### [Work item]
Among the entries below, how many lines include the string "will"? Answer with only the number.

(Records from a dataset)
=== Begin Enclosure ===
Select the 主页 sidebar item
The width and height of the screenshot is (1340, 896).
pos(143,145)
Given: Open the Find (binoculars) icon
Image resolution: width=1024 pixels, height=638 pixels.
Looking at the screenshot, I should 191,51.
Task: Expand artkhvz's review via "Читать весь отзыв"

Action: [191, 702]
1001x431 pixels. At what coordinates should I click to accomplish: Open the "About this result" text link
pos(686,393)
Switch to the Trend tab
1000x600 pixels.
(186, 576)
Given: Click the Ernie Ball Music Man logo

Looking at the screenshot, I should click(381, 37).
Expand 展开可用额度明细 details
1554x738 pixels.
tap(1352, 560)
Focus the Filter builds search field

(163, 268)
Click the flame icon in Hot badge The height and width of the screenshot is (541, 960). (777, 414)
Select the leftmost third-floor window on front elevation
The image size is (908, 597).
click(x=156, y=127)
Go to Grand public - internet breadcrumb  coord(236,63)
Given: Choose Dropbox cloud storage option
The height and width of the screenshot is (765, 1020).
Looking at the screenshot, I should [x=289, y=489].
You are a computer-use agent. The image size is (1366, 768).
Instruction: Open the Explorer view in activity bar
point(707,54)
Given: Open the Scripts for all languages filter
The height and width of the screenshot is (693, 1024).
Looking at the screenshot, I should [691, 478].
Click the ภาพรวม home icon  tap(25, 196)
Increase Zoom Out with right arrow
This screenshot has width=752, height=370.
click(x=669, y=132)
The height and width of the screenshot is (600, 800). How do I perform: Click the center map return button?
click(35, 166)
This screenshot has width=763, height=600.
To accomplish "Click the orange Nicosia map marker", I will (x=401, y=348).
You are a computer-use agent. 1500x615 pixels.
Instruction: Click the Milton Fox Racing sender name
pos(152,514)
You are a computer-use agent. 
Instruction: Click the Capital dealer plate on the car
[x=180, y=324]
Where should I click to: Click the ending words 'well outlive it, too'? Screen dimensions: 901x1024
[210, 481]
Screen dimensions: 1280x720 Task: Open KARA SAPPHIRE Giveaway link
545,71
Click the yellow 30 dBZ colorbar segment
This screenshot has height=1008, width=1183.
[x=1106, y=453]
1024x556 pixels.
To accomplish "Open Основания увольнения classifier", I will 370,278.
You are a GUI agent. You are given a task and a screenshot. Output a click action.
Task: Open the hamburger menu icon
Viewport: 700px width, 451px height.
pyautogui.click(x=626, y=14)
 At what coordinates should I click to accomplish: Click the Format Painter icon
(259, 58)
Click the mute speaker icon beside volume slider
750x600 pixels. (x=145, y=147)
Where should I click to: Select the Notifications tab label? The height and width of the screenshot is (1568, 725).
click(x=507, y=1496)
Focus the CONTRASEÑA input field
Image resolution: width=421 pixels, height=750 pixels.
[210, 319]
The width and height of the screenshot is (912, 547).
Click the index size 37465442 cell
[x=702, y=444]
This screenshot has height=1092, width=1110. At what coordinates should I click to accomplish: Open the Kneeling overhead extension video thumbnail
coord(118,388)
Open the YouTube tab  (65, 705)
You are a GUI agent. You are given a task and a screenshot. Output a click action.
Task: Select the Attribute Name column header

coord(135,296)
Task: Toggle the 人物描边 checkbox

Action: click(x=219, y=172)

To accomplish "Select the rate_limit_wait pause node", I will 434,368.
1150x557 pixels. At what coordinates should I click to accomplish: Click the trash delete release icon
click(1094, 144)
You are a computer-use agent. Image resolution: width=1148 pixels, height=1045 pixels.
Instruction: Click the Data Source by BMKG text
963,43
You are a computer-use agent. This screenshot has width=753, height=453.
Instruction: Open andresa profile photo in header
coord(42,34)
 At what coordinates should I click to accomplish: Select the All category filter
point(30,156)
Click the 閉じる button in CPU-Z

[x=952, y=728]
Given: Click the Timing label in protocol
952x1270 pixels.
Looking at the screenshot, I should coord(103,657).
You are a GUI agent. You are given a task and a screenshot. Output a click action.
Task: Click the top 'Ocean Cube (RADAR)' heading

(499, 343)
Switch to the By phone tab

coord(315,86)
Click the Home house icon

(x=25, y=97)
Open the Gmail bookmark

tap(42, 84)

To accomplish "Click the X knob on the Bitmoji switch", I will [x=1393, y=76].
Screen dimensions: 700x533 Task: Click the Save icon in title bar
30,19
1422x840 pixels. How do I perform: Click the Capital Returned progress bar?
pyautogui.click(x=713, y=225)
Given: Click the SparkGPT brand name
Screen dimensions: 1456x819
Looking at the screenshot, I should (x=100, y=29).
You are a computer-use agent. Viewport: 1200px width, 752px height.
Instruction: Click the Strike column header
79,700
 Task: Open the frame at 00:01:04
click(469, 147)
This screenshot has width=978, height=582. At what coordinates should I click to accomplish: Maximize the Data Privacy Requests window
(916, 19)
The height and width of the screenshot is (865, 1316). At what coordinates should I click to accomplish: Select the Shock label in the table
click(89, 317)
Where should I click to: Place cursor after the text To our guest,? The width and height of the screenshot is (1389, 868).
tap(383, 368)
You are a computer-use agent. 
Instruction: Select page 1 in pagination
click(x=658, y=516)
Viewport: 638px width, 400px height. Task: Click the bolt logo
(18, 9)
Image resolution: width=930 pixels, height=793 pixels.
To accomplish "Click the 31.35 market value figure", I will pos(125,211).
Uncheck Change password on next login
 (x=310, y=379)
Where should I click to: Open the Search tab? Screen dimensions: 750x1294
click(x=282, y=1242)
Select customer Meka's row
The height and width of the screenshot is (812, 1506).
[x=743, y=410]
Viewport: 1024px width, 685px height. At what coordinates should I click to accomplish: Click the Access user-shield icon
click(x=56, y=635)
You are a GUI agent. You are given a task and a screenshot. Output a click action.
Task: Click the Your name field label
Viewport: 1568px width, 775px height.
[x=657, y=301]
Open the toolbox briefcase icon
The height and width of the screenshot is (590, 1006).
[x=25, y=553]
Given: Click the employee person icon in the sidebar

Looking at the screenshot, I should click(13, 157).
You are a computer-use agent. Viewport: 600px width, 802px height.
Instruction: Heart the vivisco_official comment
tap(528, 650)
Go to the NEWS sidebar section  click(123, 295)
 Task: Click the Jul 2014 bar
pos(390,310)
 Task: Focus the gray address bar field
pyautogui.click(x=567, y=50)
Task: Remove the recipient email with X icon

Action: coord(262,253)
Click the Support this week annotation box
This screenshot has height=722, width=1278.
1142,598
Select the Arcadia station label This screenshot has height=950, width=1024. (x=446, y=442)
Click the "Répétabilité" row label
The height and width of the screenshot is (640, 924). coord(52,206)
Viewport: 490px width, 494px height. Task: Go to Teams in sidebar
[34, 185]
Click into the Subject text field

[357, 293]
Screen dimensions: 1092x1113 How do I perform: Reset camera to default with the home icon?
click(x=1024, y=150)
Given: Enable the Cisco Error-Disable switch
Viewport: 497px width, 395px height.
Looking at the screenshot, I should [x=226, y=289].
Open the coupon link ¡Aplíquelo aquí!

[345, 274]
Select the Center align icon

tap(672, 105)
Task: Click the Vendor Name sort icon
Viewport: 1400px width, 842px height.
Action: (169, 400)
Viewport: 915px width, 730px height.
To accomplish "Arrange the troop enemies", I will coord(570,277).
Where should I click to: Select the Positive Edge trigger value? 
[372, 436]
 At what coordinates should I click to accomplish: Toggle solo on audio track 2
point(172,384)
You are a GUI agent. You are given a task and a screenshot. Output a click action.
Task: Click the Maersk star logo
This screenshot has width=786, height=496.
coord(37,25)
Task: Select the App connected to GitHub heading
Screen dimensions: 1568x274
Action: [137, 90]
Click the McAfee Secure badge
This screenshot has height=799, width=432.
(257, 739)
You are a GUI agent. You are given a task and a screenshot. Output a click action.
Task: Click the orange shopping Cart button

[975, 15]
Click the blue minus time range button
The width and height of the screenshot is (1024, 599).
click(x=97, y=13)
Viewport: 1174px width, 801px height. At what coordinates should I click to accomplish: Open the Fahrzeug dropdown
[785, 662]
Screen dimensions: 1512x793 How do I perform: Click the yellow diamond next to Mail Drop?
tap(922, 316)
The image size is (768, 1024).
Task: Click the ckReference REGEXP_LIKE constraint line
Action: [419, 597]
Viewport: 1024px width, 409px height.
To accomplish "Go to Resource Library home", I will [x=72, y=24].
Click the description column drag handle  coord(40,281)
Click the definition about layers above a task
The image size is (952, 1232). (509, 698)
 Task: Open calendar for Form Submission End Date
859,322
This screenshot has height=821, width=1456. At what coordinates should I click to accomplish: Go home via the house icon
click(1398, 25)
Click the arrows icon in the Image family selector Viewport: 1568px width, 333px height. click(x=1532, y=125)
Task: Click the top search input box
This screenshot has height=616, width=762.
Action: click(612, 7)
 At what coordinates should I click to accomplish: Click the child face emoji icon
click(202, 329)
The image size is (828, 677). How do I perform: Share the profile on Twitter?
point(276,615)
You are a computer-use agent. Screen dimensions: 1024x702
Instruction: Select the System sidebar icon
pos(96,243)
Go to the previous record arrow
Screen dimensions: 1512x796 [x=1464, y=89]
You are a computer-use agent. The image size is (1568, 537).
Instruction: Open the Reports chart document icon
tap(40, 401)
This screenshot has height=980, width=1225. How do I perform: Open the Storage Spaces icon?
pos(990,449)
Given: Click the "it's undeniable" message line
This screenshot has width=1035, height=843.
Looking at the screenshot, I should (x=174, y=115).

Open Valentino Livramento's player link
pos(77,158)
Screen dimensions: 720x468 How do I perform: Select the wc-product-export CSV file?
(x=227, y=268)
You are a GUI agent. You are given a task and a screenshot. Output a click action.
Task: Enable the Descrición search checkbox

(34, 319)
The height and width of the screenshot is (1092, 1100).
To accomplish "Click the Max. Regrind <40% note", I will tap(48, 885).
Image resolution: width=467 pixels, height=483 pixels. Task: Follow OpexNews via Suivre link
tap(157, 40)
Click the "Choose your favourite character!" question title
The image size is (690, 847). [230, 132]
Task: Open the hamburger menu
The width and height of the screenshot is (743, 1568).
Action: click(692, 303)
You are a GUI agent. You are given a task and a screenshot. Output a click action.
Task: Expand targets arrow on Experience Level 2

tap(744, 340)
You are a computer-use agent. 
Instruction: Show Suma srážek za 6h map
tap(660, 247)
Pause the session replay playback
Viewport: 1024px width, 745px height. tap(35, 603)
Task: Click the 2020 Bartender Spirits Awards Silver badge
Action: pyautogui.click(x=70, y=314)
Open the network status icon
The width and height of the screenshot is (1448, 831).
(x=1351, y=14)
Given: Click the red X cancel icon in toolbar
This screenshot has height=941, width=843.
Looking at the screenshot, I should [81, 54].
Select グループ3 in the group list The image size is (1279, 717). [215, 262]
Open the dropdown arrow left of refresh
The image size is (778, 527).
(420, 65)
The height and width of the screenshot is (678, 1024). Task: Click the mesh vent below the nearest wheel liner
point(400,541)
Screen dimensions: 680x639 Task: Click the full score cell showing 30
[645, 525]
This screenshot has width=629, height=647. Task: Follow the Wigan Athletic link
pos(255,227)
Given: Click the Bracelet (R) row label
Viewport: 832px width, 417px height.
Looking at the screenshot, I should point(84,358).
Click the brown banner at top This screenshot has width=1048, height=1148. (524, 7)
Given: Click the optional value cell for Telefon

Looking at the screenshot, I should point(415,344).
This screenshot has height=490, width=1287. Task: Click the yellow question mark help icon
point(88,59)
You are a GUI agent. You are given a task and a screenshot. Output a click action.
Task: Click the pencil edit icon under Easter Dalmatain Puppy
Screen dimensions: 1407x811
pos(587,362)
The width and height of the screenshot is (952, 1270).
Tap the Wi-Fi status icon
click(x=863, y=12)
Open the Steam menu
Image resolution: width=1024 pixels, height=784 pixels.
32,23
=== End Enclosure ===
### [Answer to the exercise]
8